Exude Confidence – Mario Chalmers, G, Miami Heat

You’d be hard pressed to find even a casual sports fan who doesn’t know about the “Big Three” stars on the Miami Heat (LeBron James, Dwyane Wade, Chris Bosh), but these NBA Finals have seen some other players step up in the most crucial moments. For the Heat, point guard Mario Chalmers has used his unshakeable confidence to come up huge in some of the series’ biggest spots. With so many stars on the team, here’s how Chalmers explains how he has the confidence to have the ball in his hands with the game on the line:

“My confidence is never shaken. I’m always ready to go, any time, any place. A lot of people said I wouldn’t make it [to the NBA] and that’s been my motivation my whole life. Now I’m here and I don’t want to have any regrets.”

When Dwyane Wade was asked to comment on Mario’s belief in himself, he had this to say:

“Mario is a special breed in the sense of, like I joked around yesterday, Mario probably thinks he’s the best player on this team. He probably does. He really thinks that. He has the mentality that, you know, it’s the, quote unquote, Big Three, but I’m here, too.”

Have a Positive Frame of Mind – Chris Bosh, F, Miami Heat

One of the biggest compliments an athlete can be paid is to be described as being clutch. Being clutch is essentially the ability to come through under pressure. Can you hit the game winning shot? Can you get the game ending strikeout? Can you come from behind with a strong kick to win a race? It sounds simple, but the ability to do any of these things starts between your own ears. To Chris Bosh, the ability to have ice water in your veins comes down to one simple thing:

“It’s all what you believe in. It’s only a frame of mind. To step up and make big shots, you have to believe in yourself.”

[pagebreak]

Kevin Durant

Never Give Up – Kevin Durant, F, Oklahoma City Thunder

The Oklahoma City Thunder are facing a playoff elimination game tonight.

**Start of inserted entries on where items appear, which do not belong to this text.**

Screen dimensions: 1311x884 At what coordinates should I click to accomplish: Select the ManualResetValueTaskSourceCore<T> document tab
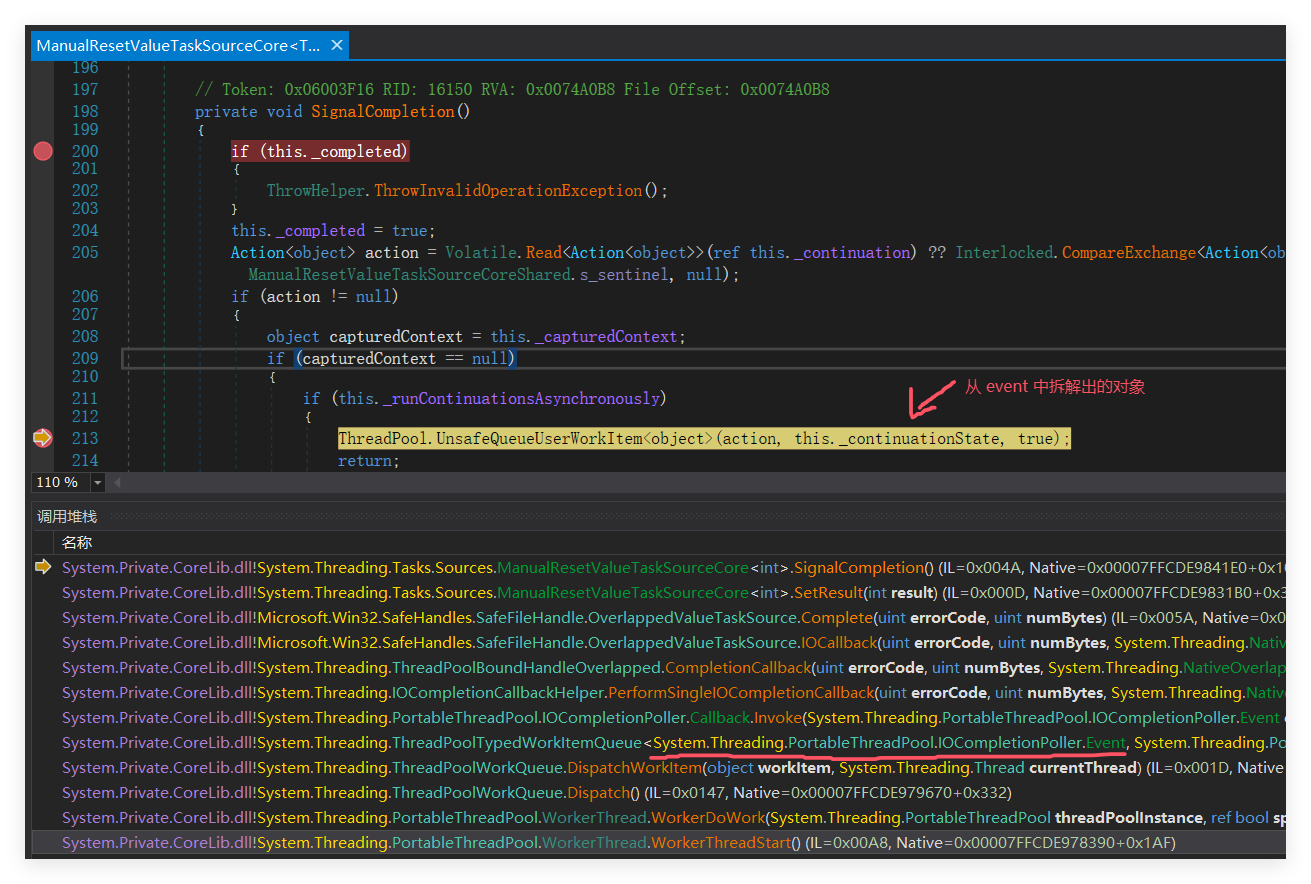pyautogui.click(x=178, y=45)
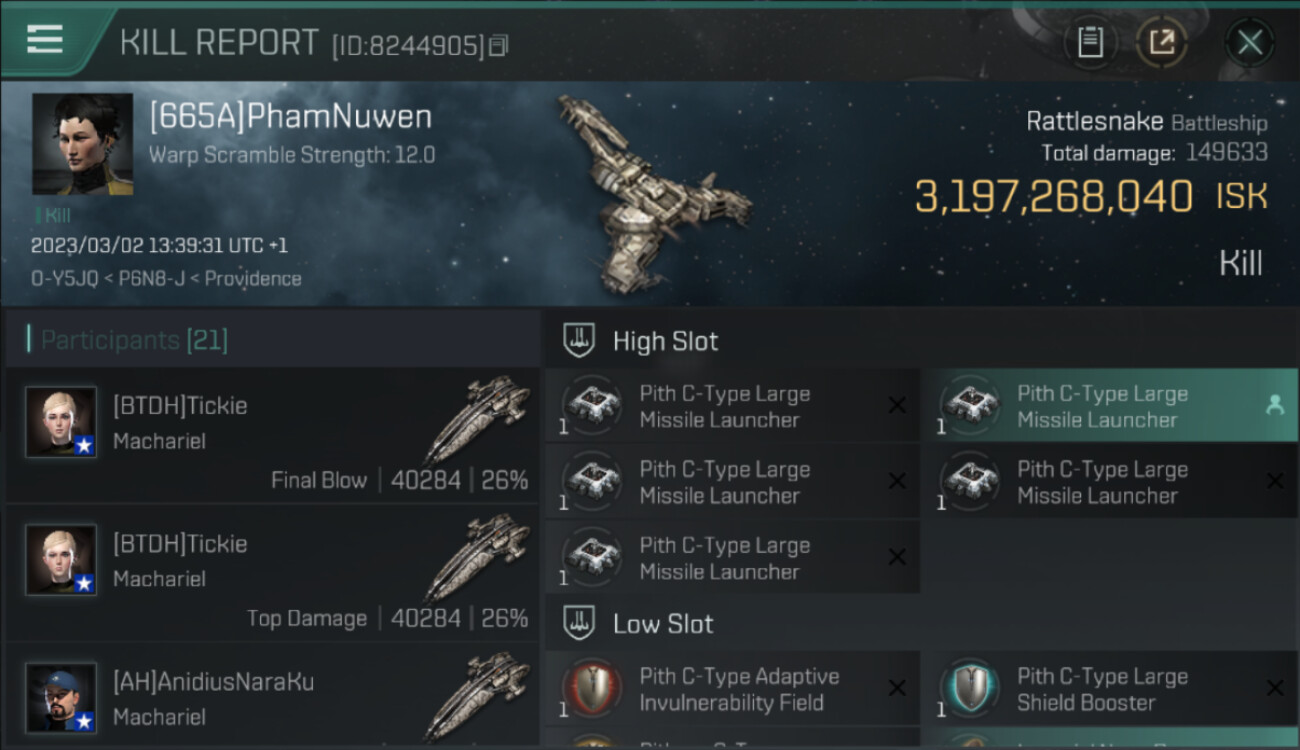Click the highlighted launcher's person icon
The image size is (1300, 750).
(x=1274, y=405)
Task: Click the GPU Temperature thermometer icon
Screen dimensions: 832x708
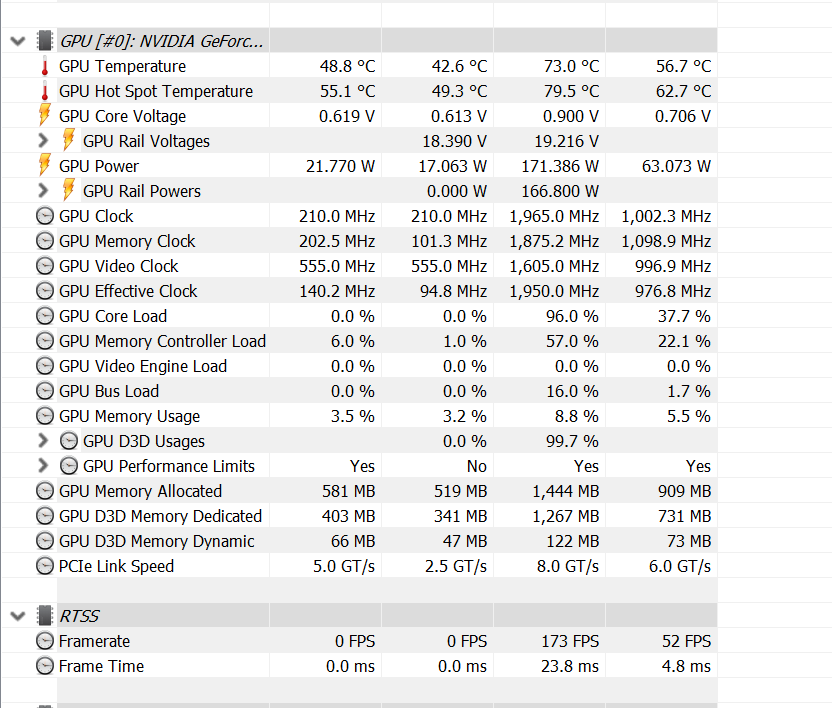Action: click(45, 66)
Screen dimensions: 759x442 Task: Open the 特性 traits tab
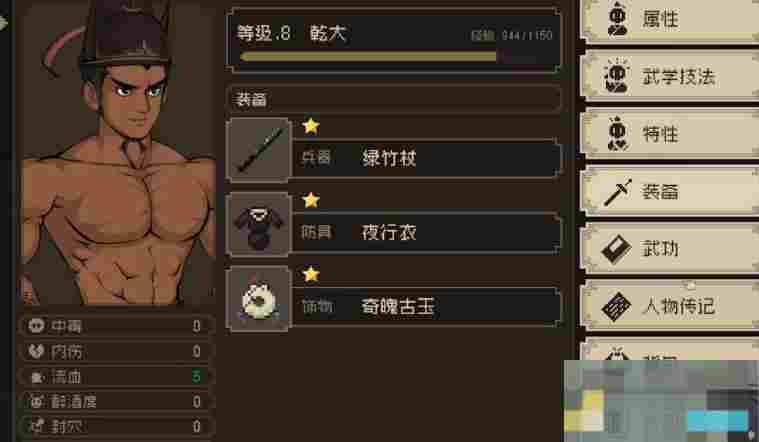(x=671, y=134)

If they lose, their season is over. The pressure on the Thunder players is palpable, yet sometimes the biggest victories happen just after the moment where defeat looks most likely (See: 2004 Boston Red Sox). In order to turn your fortunes around, you need to put aside the thoughts of defeat and focus on maintaining 100% effort. Kevin Durant’s team is in a big hole, but they still believe in their chances of winning a title this year:

“We didn’t get here [the Finals] just to say that we made it here. We want a title. It’s all about competing until that last buzzer sounds and that’s what we’re going to do. That’s the type of city we play for and that’s the type of team we are. We’re going to keep fighting and fighting and we’ll see what happens.”

If You’re Down, Fight Back One Step at a Time – Kevin Durant, F, Oklahoma City Thunder

Regardless of your goal, you may find yourself so far behind that achieving it seems impossible. Most likely, you won’t be able to make up ground all at once. If you’re down two sets to your buddy in tennis, you can’t win two sets on one serve. You can only win by making one solid shot at a time. This is the same mentality that Kevin Durant has as his team faces the daunting task of winning in Miami tonight:  

“Everyone knows our backs are against the wall. We’re down three to one. We have a chance to try to take the series back to Oklahoma City. We can’t win three games in a row here in Miami. We can’t win the series in just one game. We have to take it a possession at time, a game at a time and go from there. It’s do-or-die and we have to come out and perform.”